A little over a year ago, the 787 was available at a price that forced me to buy it even though I had no plans to upgrade my existing 7.1 system and was convinced that ATMOS/DTS X was a gimmick. After sourcing out matching speakers for the height channels and using ONKYO's improved setup procedure, I fell deeply in love with 3D audio.

It's a dual edged sword. Like GOLFA (garage), I had limitless placement possibilities in my basement setup. I opted for a 7.2.2 setup with middle heights. I sought out as much ATMOS content as I could find and went back into my catalogue and tried upsampling many titles with the amp's built in DSU. IT WAS AWESOME!!! ...and of course led to questions like -If two height channels are good, would 4 channels be better? If ADVANCED EQ is this good, can AUDESSEY be better?

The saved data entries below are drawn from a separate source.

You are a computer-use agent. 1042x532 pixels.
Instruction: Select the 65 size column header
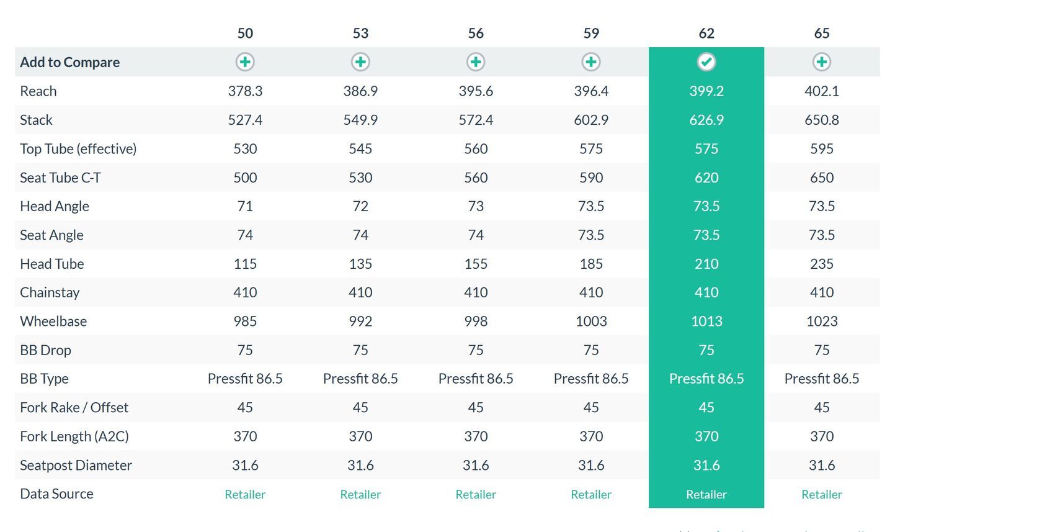(822, 34)
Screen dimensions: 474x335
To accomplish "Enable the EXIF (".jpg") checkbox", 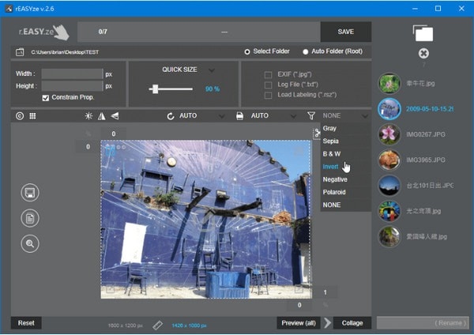I will click(269, 74).
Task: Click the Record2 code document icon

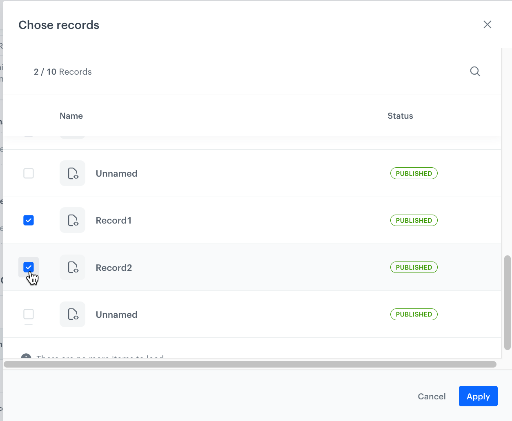Action: coord(72,267)
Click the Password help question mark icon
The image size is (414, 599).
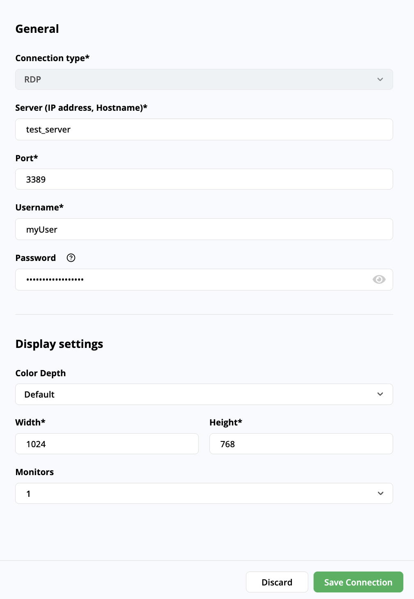point(71,258)
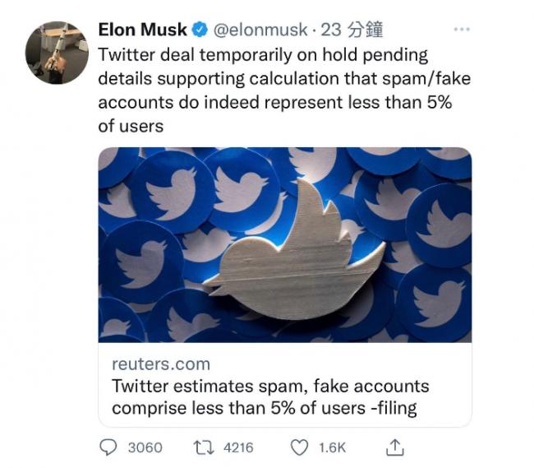The width and height of the screenshot is (534, 468).
Task: Open the tweet's more options menu
Action: tap(463, 30)
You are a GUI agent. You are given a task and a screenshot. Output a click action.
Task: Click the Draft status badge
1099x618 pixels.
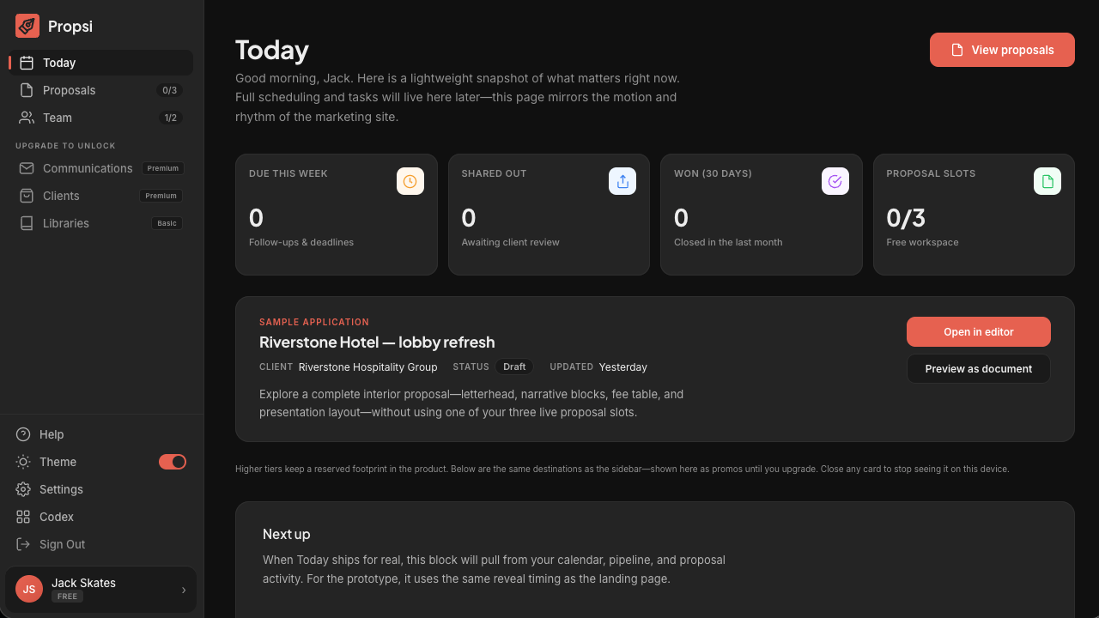click(x=514, y=367)
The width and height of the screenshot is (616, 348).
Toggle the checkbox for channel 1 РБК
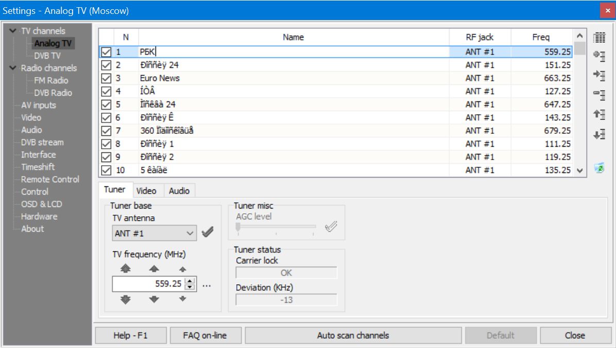click(x=107, y=52)
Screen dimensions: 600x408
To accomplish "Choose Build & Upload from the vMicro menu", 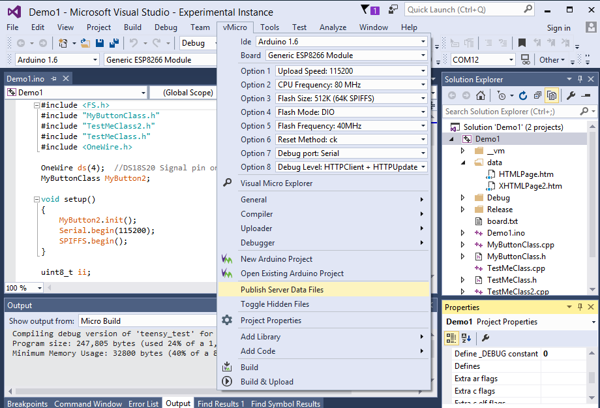I will tap(267, 382).
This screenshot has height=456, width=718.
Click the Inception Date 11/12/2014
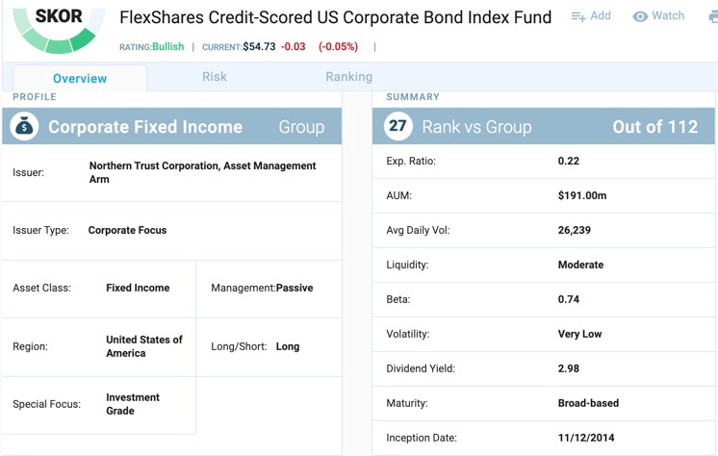589,438
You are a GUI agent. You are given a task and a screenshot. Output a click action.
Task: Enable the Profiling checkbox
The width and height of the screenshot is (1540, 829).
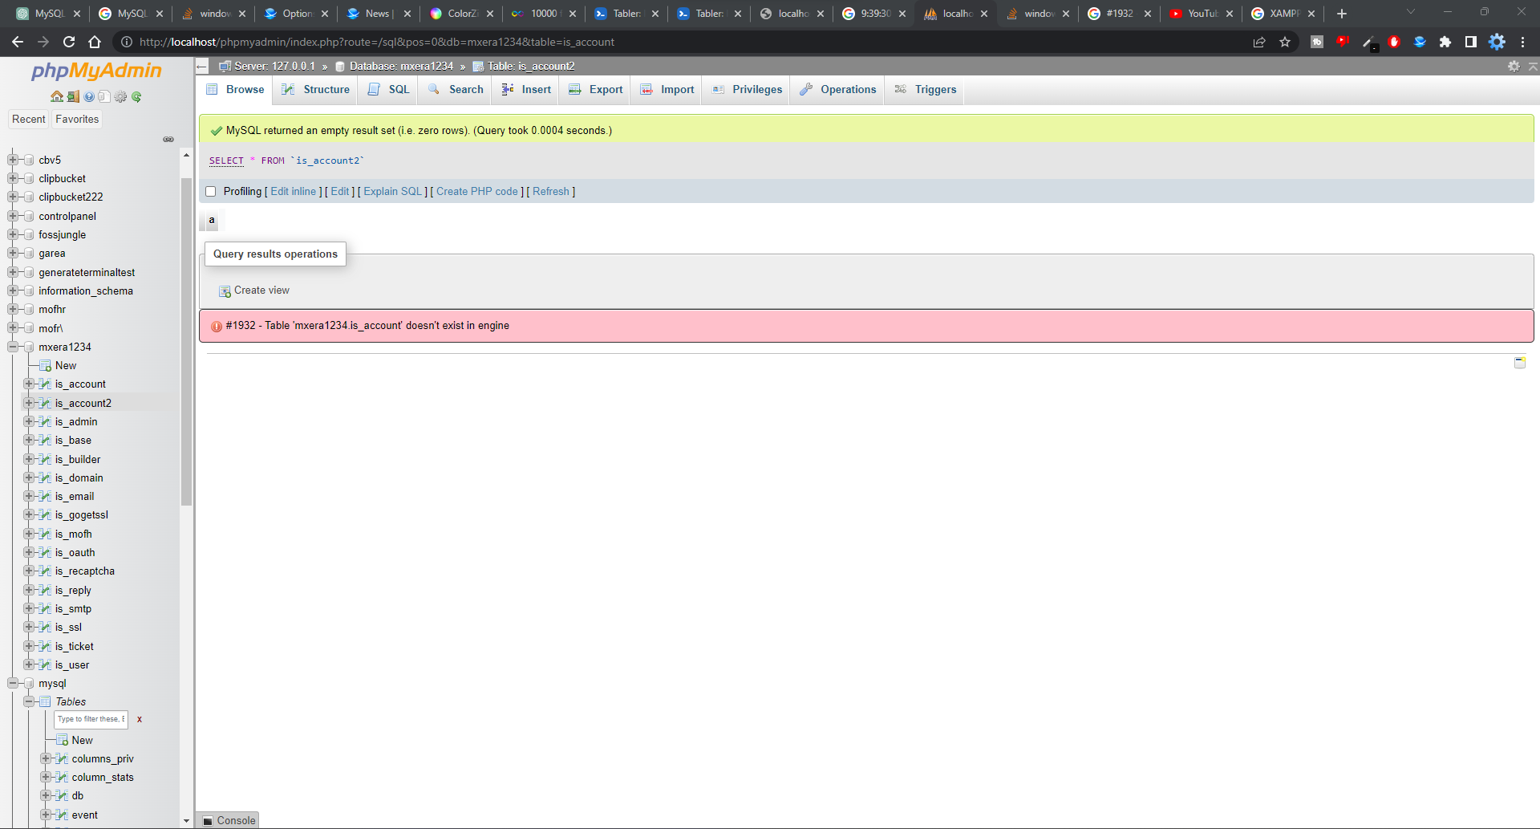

In December, a DENON X4500h came up on Amazon warehouse at a price that once again forced me to buy it. With external amplification, I can now support 4 overhead channels and have fallen down the AUDESSY rabbit hole. I've answered my questions definitively.

My advice to GOLFA, would be to go the same route. Pickup up a low priced ONKYO for now, save up for the increased channels later. As long as he has the flexibility in speaker placement, he can enjoy 3D audio now and improve upon it later.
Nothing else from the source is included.